L’historien François Jarrige explore, dans son dernier livre « La ronde des bêtes », une facette méconnue de l’histoire industrielle : l’importance du moteur animal, un pilier énergétique souvent ignoré mais crucial, et surtout décarboné, de la révolution industrielle.
Lorsque l’on pense à cette révolution, l’image de la machine à vapeur, propulsant trains, bateaux et usines, émerge naturellement. Pourtant, comme le souligne Jarrige, cette vision est incomplète. Certes, le XIXᵉ siècle est marqué par l’essor des énergies fossiles, mais il a également été le théâtre d’une autre forme d’énergie : celle fournie par les animaux. Une force motrice qui, contrairement à ce que l’on pourrait penser, a profondément façonné la modernité industrielle.
En moins de 500 pages, François Jarrige, maître de conférences à l’université de Bourgogne, retrace l’histoire fascinante de ces « animaux prolétaires », utilisés comme moteurs économiques. Bien avant l’ère des combustibles fossiles, ces bêtes ont occupé une place centrale dans l’économie occidentale, un rôle qui s’étend de l’Antiquité jusqu’à la veille de la Première Guerre mondiale, moment où leur usage a progressivement décliné.
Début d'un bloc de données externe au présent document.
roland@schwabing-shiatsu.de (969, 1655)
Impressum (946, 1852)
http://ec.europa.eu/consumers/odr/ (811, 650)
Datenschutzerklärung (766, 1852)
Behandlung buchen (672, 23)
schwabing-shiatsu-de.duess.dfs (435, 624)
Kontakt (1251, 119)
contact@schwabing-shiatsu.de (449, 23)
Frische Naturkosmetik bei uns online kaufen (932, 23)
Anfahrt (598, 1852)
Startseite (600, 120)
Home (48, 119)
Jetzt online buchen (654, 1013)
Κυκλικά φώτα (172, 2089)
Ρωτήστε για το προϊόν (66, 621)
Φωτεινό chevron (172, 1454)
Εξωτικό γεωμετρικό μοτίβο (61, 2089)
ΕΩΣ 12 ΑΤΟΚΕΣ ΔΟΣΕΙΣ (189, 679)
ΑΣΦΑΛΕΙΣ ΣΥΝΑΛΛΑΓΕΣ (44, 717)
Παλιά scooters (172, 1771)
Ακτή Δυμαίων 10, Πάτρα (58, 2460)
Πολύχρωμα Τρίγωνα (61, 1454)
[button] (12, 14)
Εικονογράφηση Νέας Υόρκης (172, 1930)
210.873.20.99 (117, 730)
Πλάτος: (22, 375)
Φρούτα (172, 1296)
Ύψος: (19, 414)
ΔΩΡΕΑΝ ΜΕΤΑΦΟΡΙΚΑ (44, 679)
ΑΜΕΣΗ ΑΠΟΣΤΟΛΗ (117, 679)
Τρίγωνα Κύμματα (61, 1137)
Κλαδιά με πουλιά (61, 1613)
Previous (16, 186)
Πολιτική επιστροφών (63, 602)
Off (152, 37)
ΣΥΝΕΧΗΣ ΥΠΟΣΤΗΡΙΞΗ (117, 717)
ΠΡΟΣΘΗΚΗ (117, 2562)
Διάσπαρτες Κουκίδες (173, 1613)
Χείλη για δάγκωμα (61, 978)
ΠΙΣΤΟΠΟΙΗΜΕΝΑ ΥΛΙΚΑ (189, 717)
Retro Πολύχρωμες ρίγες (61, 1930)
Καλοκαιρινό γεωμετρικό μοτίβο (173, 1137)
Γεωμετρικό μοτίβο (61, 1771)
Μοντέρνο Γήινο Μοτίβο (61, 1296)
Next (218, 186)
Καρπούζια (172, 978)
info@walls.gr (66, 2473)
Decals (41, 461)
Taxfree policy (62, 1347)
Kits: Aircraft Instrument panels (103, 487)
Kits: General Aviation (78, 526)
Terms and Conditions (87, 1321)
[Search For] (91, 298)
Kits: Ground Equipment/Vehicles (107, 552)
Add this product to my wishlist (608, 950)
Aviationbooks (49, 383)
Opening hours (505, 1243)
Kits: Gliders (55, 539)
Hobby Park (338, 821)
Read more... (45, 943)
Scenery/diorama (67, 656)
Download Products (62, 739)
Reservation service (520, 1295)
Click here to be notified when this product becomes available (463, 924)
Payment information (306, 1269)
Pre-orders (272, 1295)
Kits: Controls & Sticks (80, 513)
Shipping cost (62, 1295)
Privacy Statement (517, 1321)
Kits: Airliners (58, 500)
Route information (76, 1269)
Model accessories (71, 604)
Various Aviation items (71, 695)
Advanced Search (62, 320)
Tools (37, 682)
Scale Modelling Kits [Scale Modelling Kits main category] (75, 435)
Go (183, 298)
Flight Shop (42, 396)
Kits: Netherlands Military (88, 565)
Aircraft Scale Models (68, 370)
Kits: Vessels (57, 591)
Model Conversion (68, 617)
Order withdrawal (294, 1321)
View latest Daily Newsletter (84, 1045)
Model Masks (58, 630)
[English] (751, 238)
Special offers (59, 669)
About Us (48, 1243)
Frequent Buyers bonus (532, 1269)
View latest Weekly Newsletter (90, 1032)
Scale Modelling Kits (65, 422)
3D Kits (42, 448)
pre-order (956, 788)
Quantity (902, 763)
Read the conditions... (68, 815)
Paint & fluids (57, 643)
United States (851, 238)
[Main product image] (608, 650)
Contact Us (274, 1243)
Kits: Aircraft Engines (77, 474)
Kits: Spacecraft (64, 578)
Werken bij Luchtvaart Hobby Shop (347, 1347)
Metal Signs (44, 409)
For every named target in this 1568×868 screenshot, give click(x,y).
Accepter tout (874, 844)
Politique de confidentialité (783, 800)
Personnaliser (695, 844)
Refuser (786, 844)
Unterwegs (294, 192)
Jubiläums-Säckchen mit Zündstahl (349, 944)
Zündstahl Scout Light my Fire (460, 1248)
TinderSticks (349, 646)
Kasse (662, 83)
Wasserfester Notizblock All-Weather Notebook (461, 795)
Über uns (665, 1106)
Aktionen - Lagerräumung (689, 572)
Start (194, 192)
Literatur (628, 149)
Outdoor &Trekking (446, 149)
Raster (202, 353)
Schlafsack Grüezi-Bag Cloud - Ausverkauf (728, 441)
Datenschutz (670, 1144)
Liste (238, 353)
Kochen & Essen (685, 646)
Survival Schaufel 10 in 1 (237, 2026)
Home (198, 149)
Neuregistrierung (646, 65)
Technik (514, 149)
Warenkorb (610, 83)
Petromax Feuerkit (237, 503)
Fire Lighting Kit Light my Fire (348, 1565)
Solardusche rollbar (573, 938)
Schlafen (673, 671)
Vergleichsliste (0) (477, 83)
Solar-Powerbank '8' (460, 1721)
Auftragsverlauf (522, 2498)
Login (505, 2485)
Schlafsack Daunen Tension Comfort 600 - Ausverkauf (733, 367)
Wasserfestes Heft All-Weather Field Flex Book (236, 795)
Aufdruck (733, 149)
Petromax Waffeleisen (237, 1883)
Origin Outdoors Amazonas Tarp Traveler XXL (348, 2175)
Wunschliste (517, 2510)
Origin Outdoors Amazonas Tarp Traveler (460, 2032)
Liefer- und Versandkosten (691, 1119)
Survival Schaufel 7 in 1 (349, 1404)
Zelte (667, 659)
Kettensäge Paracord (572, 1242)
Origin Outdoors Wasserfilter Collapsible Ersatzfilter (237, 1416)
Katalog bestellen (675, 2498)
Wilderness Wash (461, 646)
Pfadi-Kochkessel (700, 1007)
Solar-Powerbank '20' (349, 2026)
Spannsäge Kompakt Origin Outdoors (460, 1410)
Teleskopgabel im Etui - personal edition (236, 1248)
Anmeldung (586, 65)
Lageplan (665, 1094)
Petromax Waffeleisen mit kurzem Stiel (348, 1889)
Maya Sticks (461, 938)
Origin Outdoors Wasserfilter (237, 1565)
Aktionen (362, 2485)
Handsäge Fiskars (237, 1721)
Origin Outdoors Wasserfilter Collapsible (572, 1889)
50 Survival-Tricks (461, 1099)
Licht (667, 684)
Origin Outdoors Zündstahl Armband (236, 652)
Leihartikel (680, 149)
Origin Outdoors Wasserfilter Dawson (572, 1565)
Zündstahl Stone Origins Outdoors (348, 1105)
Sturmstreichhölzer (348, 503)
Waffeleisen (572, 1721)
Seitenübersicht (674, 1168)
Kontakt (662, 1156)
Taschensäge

Qu’il s’agisse de chevaux, bœufs, ânes ou mulets, ces animaux étaient des moteurs « low-tech » avant l’heure, peu coûteux et facilement réparables. Ils ont joué un rôle clé dans des secteurs variés, des mines à l’agriculture en passant par le textile et la sidérurgie. Au XIXᵉ siècle, des « roues à chien » actionnaient les meules des cloutiers, tandis que dans les fermes, les chevaux étaient sollicités pour toutes sortes de tâches, de la fabrication du cidre à l’irrigation des champs. Dans ce contexte, s’est formé un univers de collaboration entre humains et animaux, marqué par l’exploitation, certes, mais aussi par un certain partage du travail.
Auteur reconnu pour son travail sur les énergies alternatives, Jarrige tente, à travers **La ronde des bêtes**, de remettre en lumière cette technique oubliée, rarement évoquée dans les débats sur la transition écologique, bien qu’elle ait, selon lui, encore un potentiel pour nous aider à sortir de notre dépendance aux énergies fossiles. Pourtant, si le moteur animal pourrait, pour certains usages limités, intégrer un mix énergétique décarboné, son histoire reste avant tout celle d’une « ex-novation », un processus de déclin technologique.
Relégué aux marges par les énergies fossiles, critiqué pour son manque de rapidité et d’efficacité, le moteur animal est devenu, au tournant du XXᵉ siècle, un symbole d’arriération technologique, voué à disparaître dans les musées.